Photo Shannon S. Evans
The establishment of the JFF has allowed fencers of Jamaican heritage all around the world to represent Jamaica in their favoured sport.
In 2013, 14 year old Tia Simms-Lymn, a British born fencer of British and Jamaican parentage, was the first person to represent Jamaica in fencing on an international level. Even before the JFF existed, Lymn had been seeking a way to represent the country of her ancestry, although she was already ranked no. 1 in Britain in her age group. She was therefore thrilled to be first on board once the JFF had been admitted to the FIE. Her participation is also key in demonstrating to Jamaica what can be accomplished on an international level. Lymn has been fencing for the last 7 years. She has been British Epee Champion in her age group for the last three years and in 2011 was double British Champion, in the Foil and the Epee. The Foil and the Epee are two of the three categories of fencing weaponry, the third being Saber.

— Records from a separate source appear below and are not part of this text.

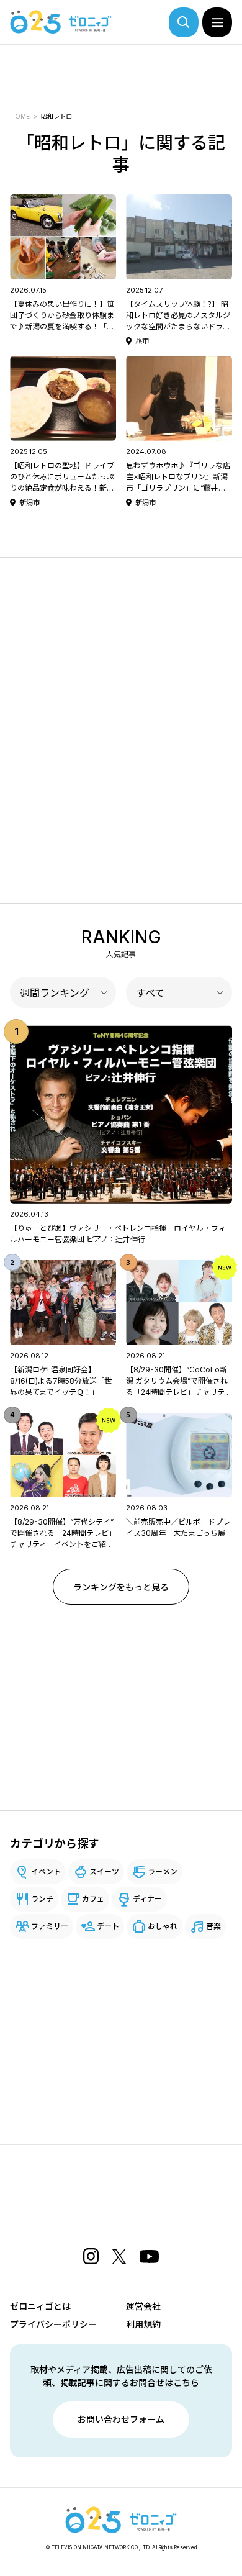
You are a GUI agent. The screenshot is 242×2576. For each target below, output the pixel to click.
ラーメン (162, 1871)
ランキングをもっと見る (121, 1587)
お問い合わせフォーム (121, 2419)
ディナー (147, 1898)
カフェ (93, 1898)
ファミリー (49, 1926)
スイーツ (104, 1871)
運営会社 (143, 2306)
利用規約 (143, 2324)
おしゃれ (162, 1926)
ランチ (42, 1898)
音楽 (213, 1926)
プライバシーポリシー (53, 2324)
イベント (46, 1871)
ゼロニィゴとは (40, 2306)
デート (108, 1926)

In February 2014, she represented Jamaica in Guatemala at the Pan American Championships. And in March 2014, she competed in the largest and most prestigious under-15 fencing competition in the world, the Challenge Wratislavia, in Wrokaw Poland, where over 2,000 fencers participated. Once again, Jamaica came out on top with the silver medal, with Lymn beating out previously undefeated top seeds.
Lymn then flew to Plovdiv, Bulgaria where she competed at the Cadet World Championships in April 2014.
In addition to these three outstanding ladies, a number of fencers residing in the USA, England, Germany and Wales are also representing Jamaica at local levels.
The JFF looks forward to training new members for their club, here in Jamaica, as well as encouraging fencers around the world who are of Jamaican heritage and who would like to represent the country to do so. Allison Miller, Caitlin Nicole Chang, and Tia Simms Lynn are all hoping to qualify to compete at the 2016 Olympic Games in Rio, Brazil.